__WHAT YOU HAVE TO DO__. Print exactly, and only, the lines running from the line containing "This screenshot has width=1512, height=792." through the end of the records below.

Source data
○ ○ ○ ○

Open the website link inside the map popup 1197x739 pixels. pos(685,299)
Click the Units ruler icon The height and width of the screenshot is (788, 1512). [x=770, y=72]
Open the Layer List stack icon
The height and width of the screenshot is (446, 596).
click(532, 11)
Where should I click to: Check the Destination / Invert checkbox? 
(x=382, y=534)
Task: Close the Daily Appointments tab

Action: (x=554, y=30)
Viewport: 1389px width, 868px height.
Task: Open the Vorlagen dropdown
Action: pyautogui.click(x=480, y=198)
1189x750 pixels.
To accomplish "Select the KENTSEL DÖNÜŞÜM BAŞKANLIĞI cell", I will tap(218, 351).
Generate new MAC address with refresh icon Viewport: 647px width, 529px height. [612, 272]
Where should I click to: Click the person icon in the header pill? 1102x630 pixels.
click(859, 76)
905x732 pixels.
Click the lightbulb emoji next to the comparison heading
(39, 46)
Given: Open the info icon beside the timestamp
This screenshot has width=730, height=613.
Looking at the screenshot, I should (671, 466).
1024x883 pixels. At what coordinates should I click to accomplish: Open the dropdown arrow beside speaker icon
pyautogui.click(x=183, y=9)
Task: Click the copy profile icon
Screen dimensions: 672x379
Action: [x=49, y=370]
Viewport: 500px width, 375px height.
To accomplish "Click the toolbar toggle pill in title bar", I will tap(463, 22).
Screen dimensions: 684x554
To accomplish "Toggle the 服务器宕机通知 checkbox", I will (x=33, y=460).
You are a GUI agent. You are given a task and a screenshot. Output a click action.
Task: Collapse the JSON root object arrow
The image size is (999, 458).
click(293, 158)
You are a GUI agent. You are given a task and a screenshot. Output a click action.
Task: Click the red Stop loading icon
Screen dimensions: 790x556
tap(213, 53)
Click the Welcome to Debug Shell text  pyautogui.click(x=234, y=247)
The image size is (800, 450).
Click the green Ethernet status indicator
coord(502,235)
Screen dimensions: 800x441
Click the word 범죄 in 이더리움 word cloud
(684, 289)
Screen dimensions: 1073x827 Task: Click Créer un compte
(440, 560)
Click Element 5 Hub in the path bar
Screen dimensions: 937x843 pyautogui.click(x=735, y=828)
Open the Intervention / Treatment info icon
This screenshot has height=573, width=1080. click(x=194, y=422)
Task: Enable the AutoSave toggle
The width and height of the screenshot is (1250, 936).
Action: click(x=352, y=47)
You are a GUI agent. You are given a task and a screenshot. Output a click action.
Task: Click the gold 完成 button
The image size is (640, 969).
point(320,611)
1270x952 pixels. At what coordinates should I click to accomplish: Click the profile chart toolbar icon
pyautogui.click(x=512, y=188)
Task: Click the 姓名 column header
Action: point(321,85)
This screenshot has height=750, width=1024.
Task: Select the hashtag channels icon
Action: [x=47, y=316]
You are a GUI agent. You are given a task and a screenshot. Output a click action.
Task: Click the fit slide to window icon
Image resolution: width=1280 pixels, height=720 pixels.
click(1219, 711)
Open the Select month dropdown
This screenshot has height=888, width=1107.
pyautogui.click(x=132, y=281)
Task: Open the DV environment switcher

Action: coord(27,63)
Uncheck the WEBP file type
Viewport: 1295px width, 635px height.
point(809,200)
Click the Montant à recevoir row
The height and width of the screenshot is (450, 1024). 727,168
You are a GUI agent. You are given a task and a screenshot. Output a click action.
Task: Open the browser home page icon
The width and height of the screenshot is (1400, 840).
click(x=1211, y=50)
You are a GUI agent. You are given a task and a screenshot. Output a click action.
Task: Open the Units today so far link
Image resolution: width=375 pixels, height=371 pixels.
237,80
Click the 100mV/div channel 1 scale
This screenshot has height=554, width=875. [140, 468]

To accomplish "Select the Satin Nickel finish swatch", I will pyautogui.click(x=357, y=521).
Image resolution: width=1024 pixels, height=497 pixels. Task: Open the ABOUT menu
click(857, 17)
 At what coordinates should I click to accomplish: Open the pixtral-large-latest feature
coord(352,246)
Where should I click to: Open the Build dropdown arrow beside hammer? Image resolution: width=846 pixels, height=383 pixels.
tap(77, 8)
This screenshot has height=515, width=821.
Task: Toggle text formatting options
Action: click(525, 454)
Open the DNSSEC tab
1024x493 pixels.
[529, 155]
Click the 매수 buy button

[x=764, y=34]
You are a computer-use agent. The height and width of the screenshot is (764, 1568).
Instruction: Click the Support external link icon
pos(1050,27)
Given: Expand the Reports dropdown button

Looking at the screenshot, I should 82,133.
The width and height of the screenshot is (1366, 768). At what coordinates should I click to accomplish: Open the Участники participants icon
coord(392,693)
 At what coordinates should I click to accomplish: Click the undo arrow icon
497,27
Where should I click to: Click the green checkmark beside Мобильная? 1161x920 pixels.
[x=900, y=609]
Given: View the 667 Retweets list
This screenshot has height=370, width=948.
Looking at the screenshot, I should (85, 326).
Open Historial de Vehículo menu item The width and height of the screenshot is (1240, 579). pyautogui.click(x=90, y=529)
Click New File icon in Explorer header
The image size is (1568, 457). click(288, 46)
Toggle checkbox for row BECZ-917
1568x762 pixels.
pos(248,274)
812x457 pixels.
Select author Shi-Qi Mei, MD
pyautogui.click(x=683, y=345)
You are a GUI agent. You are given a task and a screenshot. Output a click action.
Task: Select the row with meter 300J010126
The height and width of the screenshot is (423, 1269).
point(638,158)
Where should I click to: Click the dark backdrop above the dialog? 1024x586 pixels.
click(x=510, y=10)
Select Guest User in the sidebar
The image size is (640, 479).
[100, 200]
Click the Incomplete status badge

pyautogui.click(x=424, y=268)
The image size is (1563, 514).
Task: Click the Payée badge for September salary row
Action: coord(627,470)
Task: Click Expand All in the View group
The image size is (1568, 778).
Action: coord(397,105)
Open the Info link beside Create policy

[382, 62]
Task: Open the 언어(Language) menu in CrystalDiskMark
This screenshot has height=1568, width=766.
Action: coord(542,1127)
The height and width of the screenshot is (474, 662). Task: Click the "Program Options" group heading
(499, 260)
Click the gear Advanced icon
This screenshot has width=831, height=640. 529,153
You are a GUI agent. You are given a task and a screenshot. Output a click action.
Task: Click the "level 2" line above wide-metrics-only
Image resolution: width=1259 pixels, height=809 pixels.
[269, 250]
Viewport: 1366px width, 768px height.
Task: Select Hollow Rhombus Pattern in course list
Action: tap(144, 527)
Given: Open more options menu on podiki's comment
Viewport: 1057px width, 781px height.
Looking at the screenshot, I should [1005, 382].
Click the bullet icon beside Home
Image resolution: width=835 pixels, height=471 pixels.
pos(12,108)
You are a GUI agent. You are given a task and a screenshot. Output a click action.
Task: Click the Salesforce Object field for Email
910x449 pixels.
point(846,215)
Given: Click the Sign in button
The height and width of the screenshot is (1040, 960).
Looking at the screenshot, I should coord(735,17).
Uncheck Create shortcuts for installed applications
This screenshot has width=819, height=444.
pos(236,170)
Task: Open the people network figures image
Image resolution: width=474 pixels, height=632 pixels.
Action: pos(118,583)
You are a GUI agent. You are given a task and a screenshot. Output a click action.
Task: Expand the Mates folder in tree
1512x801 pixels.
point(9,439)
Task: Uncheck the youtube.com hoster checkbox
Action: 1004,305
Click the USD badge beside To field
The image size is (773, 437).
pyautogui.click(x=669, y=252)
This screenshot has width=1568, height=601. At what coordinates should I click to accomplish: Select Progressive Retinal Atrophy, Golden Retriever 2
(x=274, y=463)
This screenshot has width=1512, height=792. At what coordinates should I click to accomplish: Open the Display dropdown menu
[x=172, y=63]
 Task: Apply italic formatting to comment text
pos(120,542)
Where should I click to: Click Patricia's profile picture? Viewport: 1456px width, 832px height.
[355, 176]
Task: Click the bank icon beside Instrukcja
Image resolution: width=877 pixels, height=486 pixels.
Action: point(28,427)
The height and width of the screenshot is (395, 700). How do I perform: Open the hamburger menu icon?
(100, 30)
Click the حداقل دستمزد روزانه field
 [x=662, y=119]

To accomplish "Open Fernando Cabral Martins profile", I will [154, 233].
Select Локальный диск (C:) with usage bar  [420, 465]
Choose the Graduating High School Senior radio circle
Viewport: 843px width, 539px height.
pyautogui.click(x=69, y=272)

○ ○ ○ ○

__EXERCISE RESULT__.
This screenshot has width=1512, height=792. At what coordinates should I click to accomplish: Open the Display dropdown menu
[x=172, y=63]
 Task: Apply italic formatting to comment text
pos(120,542)
Where should I click to: Click Patricia's profile picture? Viewport: 1456px width, 832px height.
[355, 176]
Task: Click the bank icon beside Instrukcja
Image resolution: width=877 pixels, height=486 pixels.
Action: point(28,427)
The height and width of the screenshot is (395, 700). How do I perform: Open the hamburger menu icon?
(100, 30)
Click the حداقل دستمزد روزانه field
 [x=662, y=119]

To accomplish "Open Fernando Cabral Martins profile", I will [154, 233].
Select Локальный диск (C:) with usage bar  [420, 465]
Choose the Graduating High School Senior radio circle
Viewport: 843px width, 539px height.
pyautogui.click(x=69, y=272)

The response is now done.